Rush Limbaugh’s special guest birthday callers:

THE PRESIDENT: Well, I’m just calling along with President 41 and the former governor of Florida. We’re fixing to have lunch here, and I said, “Listen, we ought to call our pal and let him know that we care,” for you. So this is as much as anything, a nice verbal letter to a guy we really care for.

RUSH: Well, thank you, sir, very much. I’m overwhelmed. I can’t tell you how much I appreciate this and how much you’ve surprised me.

THE PRESIDENT: Well, that was the purpose of the phone call….

BUSH 41: Well, yeah. I’m kind of on the sidelines, but I can’t do golf and all that stuff anymore. But life is good. It’s wonderful, and it’s great having the family up here in Maine, and all is well. Do you see our man Ailes at all?

RUSH: Oh, yeah.
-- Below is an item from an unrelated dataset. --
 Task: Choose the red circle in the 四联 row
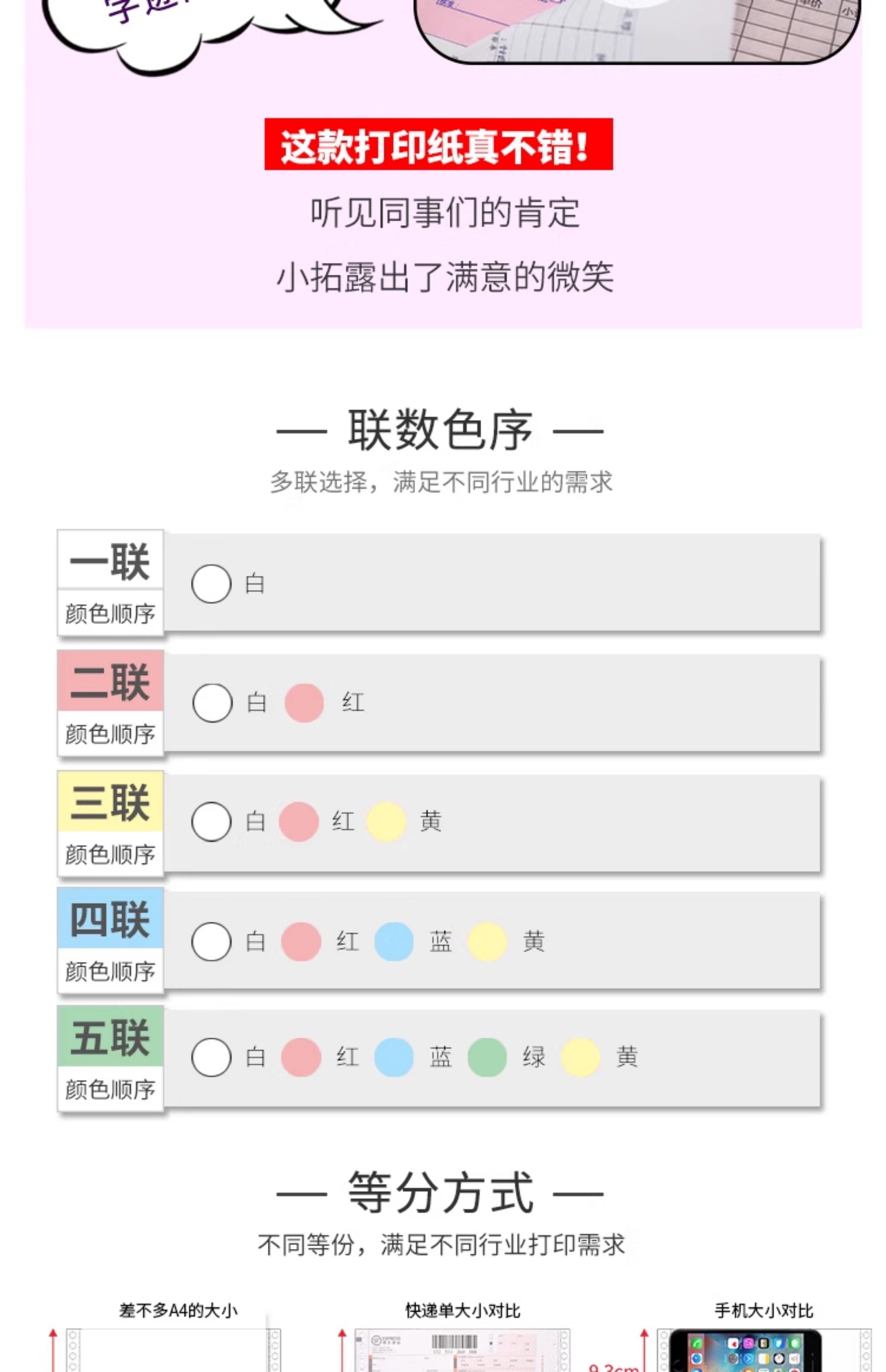click(x=301, y=942)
I saw Roger at Tony Snow’s funeral.

BUSH 41: Oh, did you?

RUSH: And a couple of times earlier this summer.

BUSH 41: Are we on the radio, are we?

RUSH: (laughing)

BUSH 41: I didn’t know that. I’ll clean up my act here. I’m glad they told me.
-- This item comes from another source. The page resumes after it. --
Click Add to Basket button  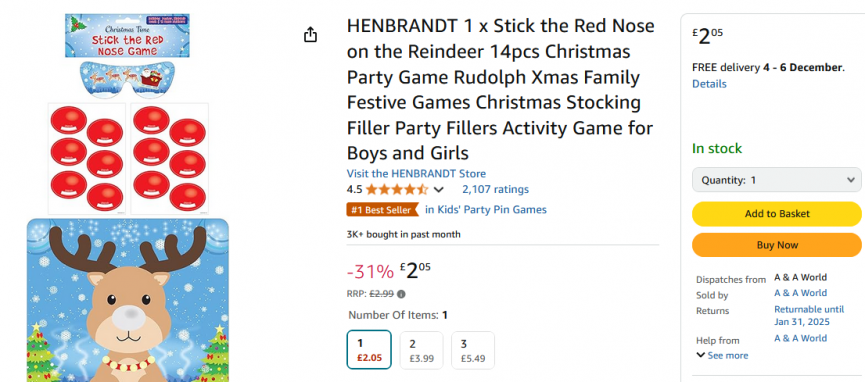click(x=777, y=214)
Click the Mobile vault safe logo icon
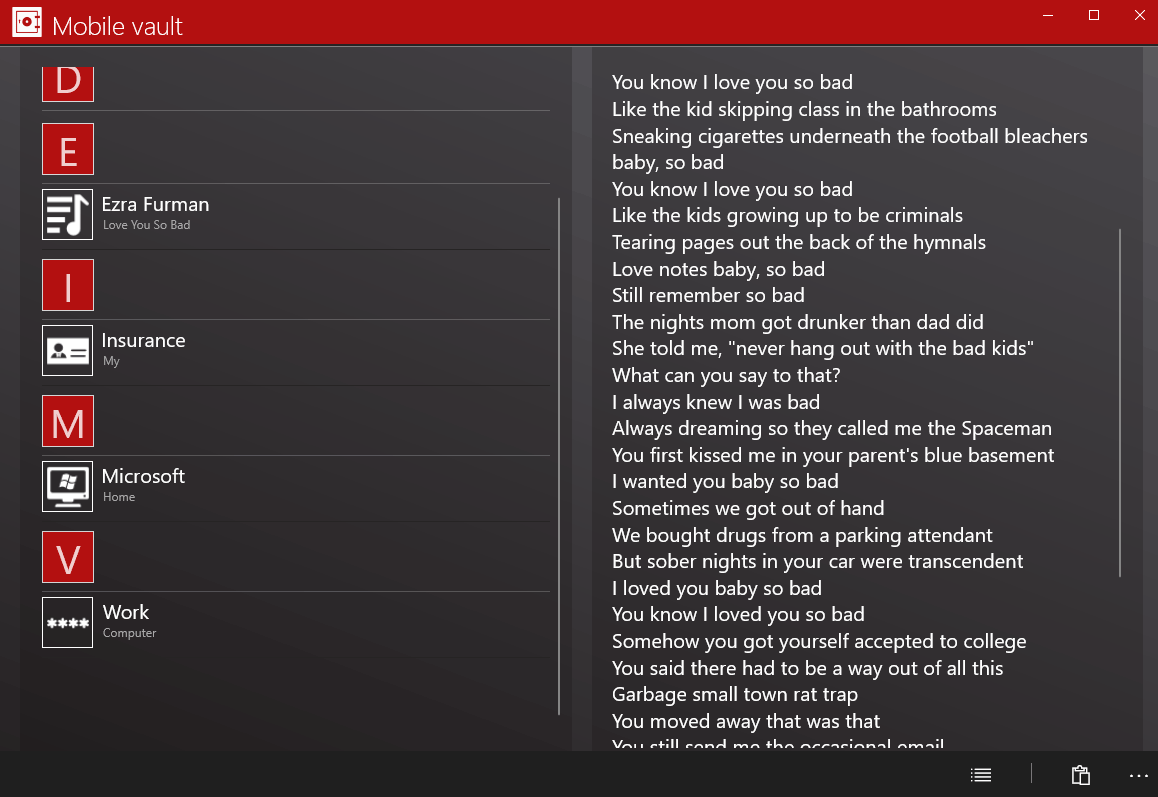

Oh my. Let’s ignore, of course, the propriety of the President of the United States and one of his predecessors calling to congratulate a man who borrows rhetorical tropes from the Rwandan genocide.

Let us focus instead on “our man Ailes”—whoops, we’re on the air? Whyncha tell Poppy, kids?

Puts me in mind of the letters from Collis Huntington to Dave Colton, written while the Central Pacific were buying Senators and Congressmen with a zeal for fraudulence overshadowed only by the doings of the Union Pacific, including casual possession of eminent legislators:

While it was understood that heroic measures were used to cover up and destroy many of these incriminating missives, quite enough of them were given to the public to make it convincing that … C. P. Huntington had an active supporter in the Senate of the United States from the State of Georgia whose name was bandied about in the public places of the capitol as Huntington’s “man.”

Apparently, all our masters still own their own men at the commanding heights. And of course, it raises the issue I mentioned yesterday: it’s not just business buying politicians; sometimes it can work the other way ’round!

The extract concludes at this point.